If you had told me when I was a young man that I had a story of God’s grace to tell, I would have looked at you like you were from a different planet. I was comparing myself with those charismatic speakers at youth conventions who spoke of being set free from drugs and gangs. Like Nicky Cruz. Or evangelists who God was using to set them free. Like David Wilkerson.
Not that I wanted the darkness that came with those stories, but what did I have to say as a boy who grew up in a Christian home, the envy of onlookers? As it turned out, more than I realized. But my story wasn’t finished yet. I had yet to take my toughest questions to God.
People would say to me and others like me, “Ah, but yours is a story of how God’s grace has kept you from all that darkness.” Not nearly as exciting, though certainly noteworthy, I admit. If only all that were true.
Little did they know of the darkness in my life or how much I struggled with it. Struggling with a childhood trauma I still couldn’t comprehend. Struggling with doubts and fears I knew far too intimately. Struggling with the very faith that was supposed to have preserved me from all those doubts and fears. Or so I thought.
I grew up in a world where faith was a sure thing. By that I mean, I was immersed in a childhood faith that encompassed all of life. It had all the bases covered.
But as a teenager, I grew aware of nagging concerns. Not full-blown doubts at that point so much as struggles and pain that I had nowhere to go with. We used to sing the old gospel song, “Where could I go but to the Lord?” Sometimes, though, you needed someone less divine, more flesh and blood to confide in. And someone outside of your own very public-facing family and tight-knit community. Such a someone was hard to find. Impossible, really.

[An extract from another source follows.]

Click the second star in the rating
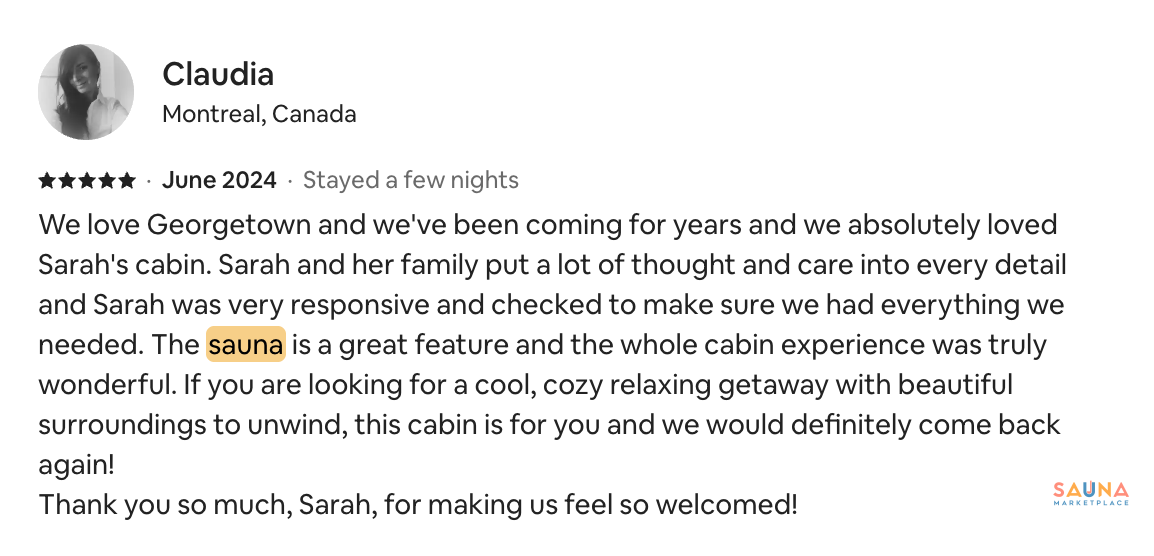The height and width of the screenshot is (556, 1154). pyautogui.click(x=67, y=180)
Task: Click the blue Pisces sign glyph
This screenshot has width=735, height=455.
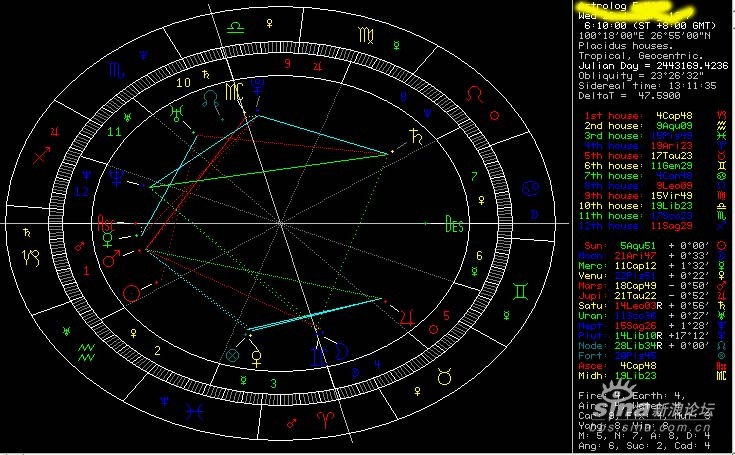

So, I went off to college with a handful of belongings, including my baggage of ill-acknowledged trauma and ill-defined questions – childhood questions that were transforming into adult questions. Not that I was anywhere near ready to give up on my faith. On the contrary, my faith was still a very real, very precious anchor.
Just an anchor that no longer felt all that secure. I could sense the tug of the currents trying to rip up that anchor and set me adrift.
That excess baggage I’d brought with me to college? That baggage of trauma and questions? It was quickly morphing into a sail unfurling and pulling against that anchor in hurricane-force winds. Either the anchor would give way, or the boat of my life would tear apart. The sail of old baggage, meanwhile, seemed made of untearable fabric.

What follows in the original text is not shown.